PROBLEM REQUIREMENTS ▸
Nothing but the lines below, from the first through the line containing "Given: Open the photo of commuters on tracks", should be set down, each one exactly and without pictures.

━━━━━ INPUT DATA ━━━━━

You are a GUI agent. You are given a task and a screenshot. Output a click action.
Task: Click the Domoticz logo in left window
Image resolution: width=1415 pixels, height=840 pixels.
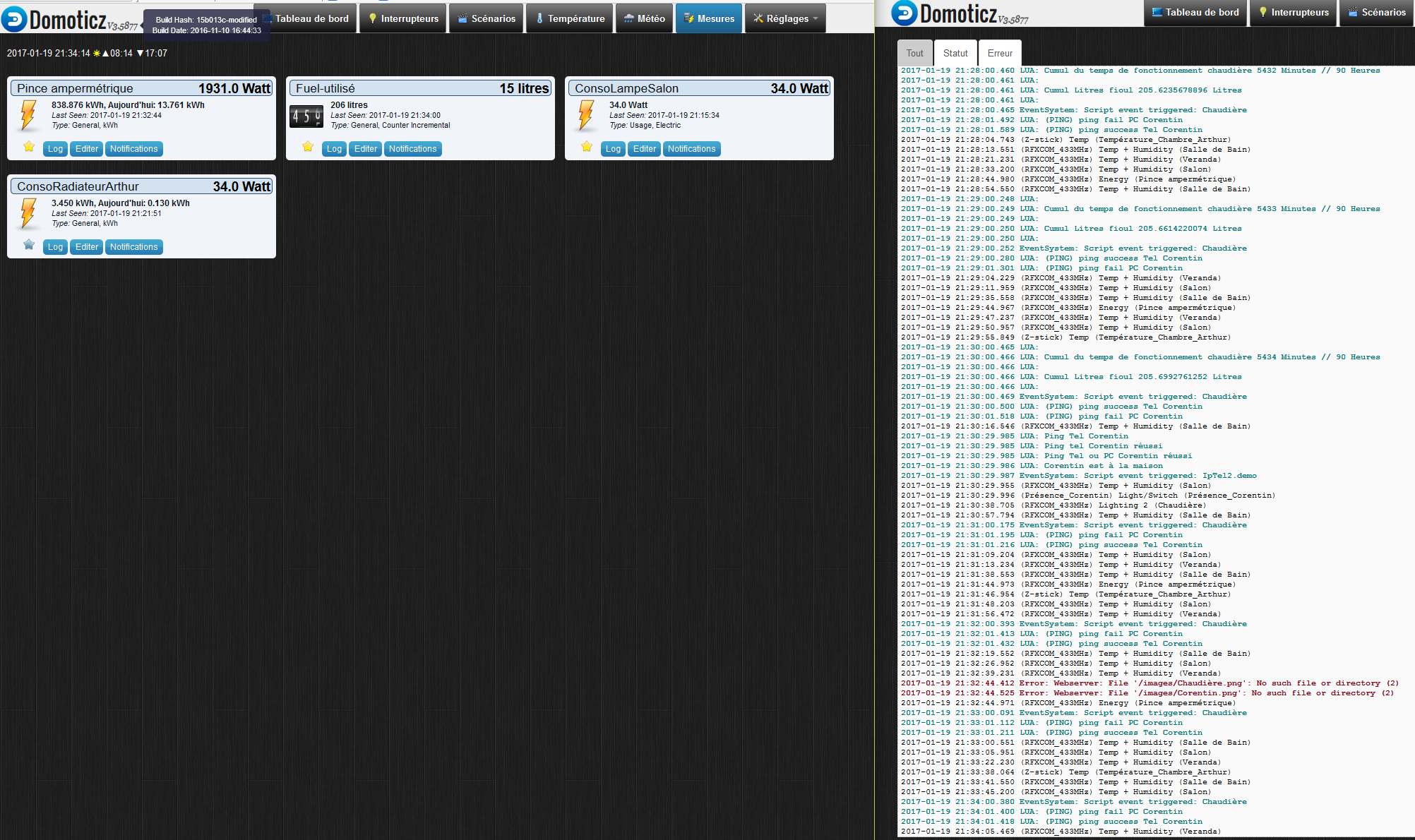[x=69, y=20]
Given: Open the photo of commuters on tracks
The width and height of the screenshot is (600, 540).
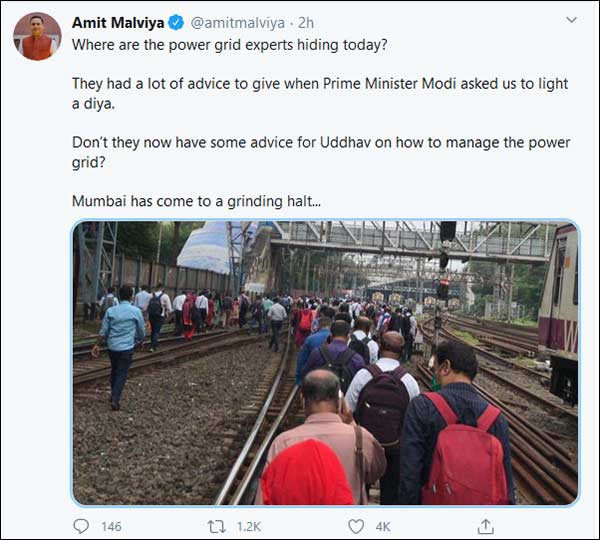Looking at the screenshot, I should pyautogui.click(x=325, y=362).

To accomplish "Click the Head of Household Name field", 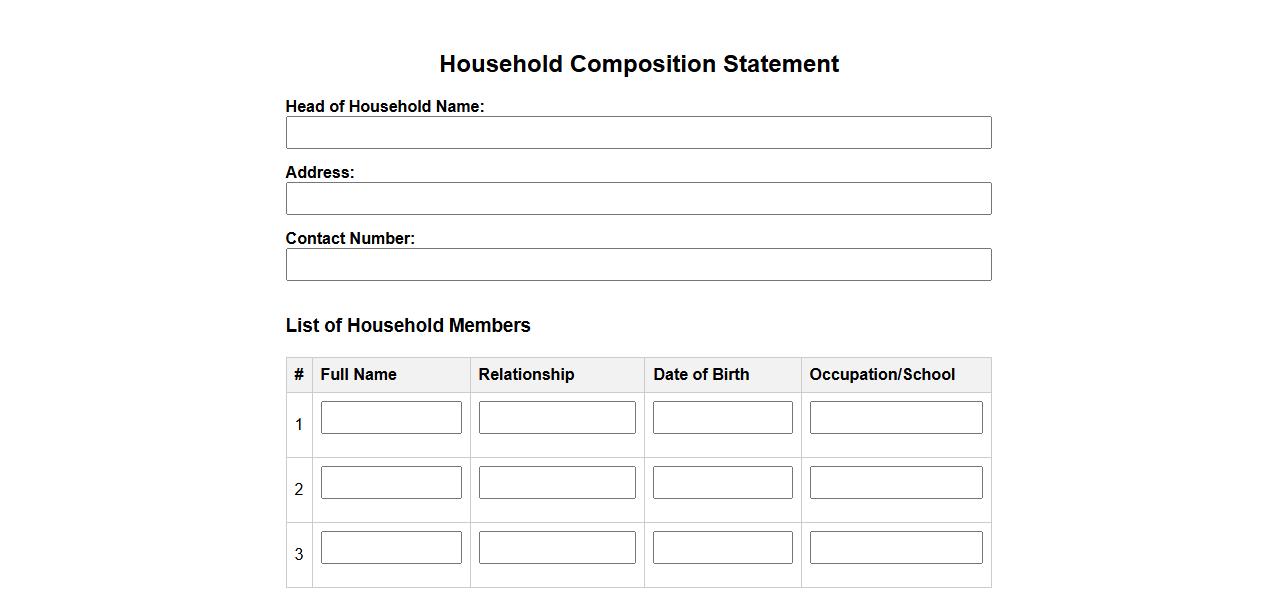I will coord(638,133).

━━━━━

RESPONSE ▸
You are a GUI agent. You are given a task and a screenshot. Output a click action.
Task: Click the Domoticz logo in left window
Image resolution: width=1415 pixels, height=840 pixels.
[x=69, y=20]
Given: Open the photo of commuters on tracks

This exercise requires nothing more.